Jurgi identified access to clean drinking water, proper sanitation and personal hygiene as crucial to child development.

According to him, Goal six of the SDGs emphasised the importance of access to water and safe environment to the survival of children.

He said, “For Nigeria to attain open defecation free nation and attain SDGs six in 2030, Nigeria has to invest $8.3bn to fight open defecation. At the moment, Nigeria is investing less than one-thirds of the amount.

“Safe and clean water is essential to the survival and development of children  and without it,  they simply cannot stay alive and remain healthy in the society. Open defecation is increasingly dangerous and can cause diseases such as cholera, typhoid,  hepatitis, polio, diarrhoea,  and under nutrition in children.

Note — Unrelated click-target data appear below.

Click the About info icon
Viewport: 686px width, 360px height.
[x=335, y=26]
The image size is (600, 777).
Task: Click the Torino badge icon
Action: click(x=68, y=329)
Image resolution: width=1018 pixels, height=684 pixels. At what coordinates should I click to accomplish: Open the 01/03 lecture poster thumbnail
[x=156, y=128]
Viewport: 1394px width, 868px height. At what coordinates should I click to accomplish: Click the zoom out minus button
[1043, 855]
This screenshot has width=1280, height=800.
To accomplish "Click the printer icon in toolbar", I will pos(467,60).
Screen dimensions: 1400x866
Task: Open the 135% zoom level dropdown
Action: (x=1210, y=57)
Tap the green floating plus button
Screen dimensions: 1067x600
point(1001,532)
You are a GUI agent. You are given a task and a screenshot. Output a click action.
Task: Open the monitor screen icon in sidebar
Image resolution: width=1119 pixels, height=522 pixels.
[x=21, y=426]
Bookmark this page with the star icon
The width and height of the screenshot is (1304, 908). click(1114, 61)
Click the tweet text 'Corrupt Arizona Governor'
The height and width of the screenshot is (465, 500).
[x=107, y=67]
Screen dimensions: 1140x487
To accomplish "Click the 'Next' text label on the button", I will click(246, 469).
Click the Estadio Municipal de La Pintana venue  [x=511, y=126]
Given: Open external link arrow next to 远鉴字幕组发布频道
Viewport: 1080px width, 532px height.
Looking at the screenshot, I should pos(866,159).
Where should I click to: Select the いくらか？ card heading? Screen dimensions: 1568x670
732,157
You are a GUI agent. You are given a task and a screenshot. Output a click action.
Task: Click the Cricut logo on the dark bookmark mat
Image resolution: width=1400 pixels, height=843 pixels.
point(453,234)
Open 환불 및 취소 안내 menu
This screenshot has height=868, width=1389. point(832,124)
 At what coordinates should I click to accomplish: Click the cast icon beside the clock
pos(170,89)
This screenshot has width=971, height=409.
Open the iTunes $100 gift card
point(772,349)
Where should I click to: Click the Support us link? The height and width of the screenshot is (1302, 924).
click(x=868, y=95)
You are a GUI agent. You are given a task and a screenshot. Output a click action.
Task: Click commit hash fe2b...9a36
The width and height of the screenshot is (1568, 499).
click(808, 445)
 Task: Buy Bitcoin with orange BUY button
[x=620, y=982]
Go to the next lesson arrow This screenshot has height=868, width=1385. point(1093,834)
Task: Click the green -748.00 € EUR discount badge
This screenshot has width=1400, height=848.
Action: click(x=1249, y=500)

“In fact, over 88 per cent cases of diarrhoea in children, the fastest killer of children under the age of five in Nigeria, is caused by open defecation. Good personal hygiene can check the spread of this disease, especially among children. So, we must double our current efforts to put an end to open defecation, ensure there is access to clean water and a safe environment for children by 2030,” he said.

The Deputy Director, CRIB, in the Federal Ministry of Information and Culture, Olumide Osanyinpeju, described the workshop as timely.

He said the sharing of information and experiences on issues of water,  sanitation and hygiene could not be over-emphasised as it would boost health services across the country.